- _PASSAGE_
_ _ _

Protein-coding potential by kmers

Protein-coding potential exploration by kmers

[goto online analysis]

We assume you have your database of kmers frequencies cdskmerf_9.db (see below), and that you have a fasta file (input.fna) with genomic sequences for which you want to find high protein-coding potential. Then simply execute:

$ kodpot -f 1 cdskmerf_9.db input.fna > output.faa

which will create a fasta file with the protein sequences (output.faa); with names encoding the coordinates and strand in which the corresponding genomic regions are (relative to your input sequence).

Files:

kodpot (linux binary): program to search for high protein-coding potential regions in genomic sequences. (source code)
makekodpotdb (linux binary): program to construct in-frame kmers frequencies database out of trusted CDS sequences. (source code)
cdskmerf_9.db: database of in-frame 9-mers frequencies from CDS of complete genomes in NCBI
cdskmerf_10.db: database of in-frame 10-mers frequencies from CDS of complete genomes in NCBI
cdskmerf_11.db: database of in-frame 11-mers frequencies from CDS of complete genomes in NCBI

Constructing a custom database of in-frame kmers frequencies

We need a set of trusted Coding Data Sequences (CDS) in fasta format. A source for these sequences can be the CDS from complete genomes in the NCBI. For example, information for genome sequences of bacteria can be obtained here:
ftp://ftp.ncbi.nlm.nih.gov/genomes/genbank/bacteria/assembly_summary.txt
considering that the files to use have names ending with "_cds_from_genomic.fna.gz".

Assuming you already have all the CDS files you want to use in a directory called "cds_dir", and that you want to use Kmers of size 9, then you can use:

$ makekodpotdb 9 cds_dir

which will create a file called: "cdskmerf_9.db", which you can use as described above.

_ _ _

- _EXTRACTED ENTRIES_

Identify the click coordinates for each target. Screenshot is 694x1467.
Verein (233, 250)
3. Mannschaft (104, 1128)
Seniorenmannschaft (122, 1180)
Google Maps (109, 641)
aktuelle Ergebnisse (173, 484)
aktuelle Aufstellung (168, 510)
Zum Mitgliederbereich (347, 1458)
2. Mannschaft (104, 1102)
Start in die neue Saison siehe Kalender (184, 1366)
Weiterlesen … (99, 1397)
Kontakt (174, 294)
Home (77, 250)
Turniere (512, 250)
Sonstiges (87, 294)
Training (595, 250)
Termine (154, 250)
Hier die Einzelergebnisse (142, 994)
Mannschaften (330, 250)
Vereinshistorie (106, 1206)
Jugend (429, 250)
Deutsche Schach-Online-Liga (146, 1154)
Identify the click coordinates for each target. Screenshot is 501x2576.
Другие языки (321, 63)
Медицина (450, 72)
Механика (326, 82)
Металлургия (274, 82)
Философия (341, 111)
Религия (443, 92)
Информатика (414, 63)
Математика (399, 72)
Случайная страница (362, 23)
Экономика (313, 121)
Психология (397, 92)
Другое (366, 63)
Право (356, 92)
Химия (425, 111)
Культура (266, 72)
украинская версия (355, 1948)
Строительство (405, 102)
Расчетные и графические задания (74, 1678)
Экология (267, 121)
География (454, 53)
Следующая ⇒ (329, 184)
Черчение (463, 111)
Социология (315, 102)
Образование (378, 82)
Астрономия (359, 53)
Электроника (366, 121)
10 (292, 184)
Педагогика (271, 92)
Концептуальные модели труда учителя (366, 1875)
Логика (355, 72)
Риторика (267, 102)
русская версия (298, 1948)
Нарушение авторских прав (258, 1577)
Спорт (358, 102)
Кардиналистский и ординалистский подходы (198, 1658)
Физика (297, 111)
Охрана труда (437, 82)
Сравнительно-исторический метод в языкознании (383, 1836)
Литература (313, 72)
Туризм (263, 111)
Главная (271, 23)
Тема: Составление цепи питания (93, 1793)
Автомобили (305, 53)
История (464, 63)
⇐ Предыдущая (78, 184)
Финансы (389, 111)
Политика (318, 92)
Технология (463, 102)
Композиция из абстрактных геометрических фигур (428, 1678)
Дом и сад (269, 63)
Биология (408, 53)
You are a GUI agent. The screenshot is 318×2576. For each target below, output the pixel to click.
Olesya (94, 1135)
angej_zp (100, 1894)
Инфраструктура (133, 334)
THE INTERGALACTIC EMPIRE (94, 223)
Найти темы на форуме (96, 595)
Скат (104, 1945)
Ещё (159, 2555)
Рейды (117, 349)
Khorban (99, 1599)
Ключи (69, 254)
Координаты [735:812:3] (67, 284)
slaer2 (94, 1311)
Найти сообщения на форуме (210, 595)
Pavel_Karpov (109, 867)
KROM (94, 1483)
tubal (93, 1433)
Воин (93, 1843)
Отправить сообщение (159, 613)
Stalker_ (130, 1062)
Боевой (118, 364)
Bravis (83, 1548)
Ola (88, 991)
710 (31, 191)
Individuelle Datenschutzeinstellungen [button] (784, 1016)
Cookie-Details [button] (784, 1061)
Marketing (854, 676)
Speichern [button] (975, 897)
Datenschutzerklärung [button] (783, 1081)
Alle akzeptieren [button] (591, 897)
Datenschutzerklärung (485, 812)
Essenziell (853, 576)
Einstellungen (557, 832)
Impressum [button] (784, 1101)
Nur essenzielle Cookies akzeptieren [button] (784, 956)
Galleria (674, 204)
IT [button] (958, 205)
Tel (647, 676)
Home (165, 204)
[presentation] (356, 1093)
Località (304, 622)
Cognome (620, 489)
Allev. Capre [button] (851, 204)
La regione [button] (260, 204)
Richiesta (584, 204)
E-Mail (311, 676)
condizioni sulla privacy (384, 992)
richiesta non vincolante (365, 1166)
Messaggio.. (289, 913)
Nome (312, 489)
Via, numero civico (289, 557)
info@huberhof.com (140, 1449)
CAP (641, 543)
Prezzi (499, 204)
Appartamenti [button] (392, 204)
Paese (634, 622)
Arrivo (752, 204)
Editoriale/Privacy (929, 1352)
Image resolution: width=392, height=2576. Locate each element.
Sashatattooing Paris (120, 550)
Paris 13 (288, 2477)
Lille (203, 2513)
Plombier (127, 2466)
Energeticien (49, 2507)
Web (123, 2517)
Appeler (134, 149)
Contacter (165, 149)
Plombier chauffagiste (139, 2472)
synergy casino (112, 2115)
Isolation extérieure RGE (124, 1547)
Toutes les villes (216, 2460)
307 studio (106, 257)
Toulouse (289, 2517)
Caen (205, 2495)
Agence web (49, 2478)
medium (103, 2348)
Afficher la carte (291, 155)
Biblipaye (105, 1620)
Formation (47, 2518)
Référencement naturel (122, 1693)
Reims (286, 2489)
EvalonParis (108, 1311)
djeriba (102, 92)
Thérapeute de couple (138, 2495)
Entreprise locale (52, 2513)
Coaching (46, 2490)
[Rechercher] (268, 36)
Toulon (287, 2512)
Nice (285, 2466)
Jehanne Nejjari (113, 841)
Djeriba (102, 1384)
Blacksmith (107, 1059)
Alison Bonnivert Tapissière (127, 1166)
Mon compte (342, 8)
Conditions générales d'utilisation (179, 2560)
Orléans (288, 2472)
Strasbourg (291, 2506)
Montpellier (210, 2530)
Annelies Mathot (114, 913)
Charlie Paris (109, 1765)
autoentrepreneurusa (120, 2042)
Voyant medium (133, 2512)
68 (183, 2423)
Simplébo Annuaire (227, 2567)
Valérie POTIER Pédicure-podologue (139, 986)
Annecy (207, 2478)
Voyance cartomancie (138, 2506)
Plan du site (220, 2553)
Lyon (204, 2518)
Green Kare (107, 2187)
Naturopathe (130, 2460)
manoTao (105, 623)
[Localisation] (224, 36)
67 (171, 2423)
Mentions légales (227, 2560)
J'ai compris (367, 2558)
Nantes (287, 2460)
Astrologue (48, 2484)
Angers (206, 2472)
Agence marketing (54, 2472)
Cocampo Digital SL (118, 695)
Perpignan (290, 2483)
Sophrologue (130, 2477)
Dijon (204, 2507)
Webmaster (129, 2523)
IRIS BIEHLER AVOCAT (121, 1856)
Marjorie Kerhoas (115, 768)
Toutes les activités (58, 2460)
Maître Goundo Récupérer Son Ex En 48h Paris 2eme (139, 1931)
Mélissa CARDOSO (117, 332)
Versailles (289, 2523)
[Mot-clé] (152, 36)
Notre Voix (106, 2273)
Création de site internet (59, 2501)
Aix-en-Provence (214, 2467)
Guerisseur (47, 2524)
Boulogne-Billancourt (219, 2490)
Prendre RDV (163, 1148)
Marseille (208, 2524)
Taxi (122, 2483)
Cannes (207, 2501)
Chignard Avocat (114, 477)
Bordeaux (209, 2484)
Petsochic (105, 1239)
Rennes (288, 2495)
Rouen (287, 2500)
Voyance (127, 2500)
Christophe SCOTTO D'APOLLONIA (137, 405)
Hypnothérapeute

_ _ _

- _REQUIRED WORK_
• 1. For each statement about the protein-coding potential page, say yes or no and quote the words from the page that decide it. (a) Running kodpot produces a fasta file of protein sequences. (b) The only ready-made database listed is for 9-mers. (c) The makekodpotdb program builds its database from trusted CDS sequences.
• 2. Retype the protein-coding potential page between "Constructing a custom" and "as described above.", inclusive.
The lines play no part in this work.

- _RESPONSES TO THE TASKS_
• 1.
(a) Yes: "which will create a fasta file with the protein sequences (output.faa)"
(b) No: "cdskmerf_10.db: database of in-frame 10-mers frequencies from CDS of complete genomes in NCBI"
(c) Yes: "program to construct in-frame kmers frequencies database out of trusted CDS sequences"

• 2.
Constructing a custom database of in-frame kmers frequencies

We need a set of trusted Coding Data Sequences (CDS) in fasta format. A source for these sequences can be the CDS from complete genomes in the NCBI. For example, information for genome sequences of bacteria can be obtained here:
ftp://ftp.ncbi.nlm.nih.gov/genomes/genbank/bacteria/assembly_summary.txt
considering that the files to use have names ending with "_cds_from_genomic.fna.gz".

Assuming you already have all the CDS files you want to use in a directory called "cds_dir", and that you want to use Kmers of size 9, then you can use:

$ makekodpotdb 9 cds_dir

which will create a file called: "cdskmerf_9.db", which you can use as described above.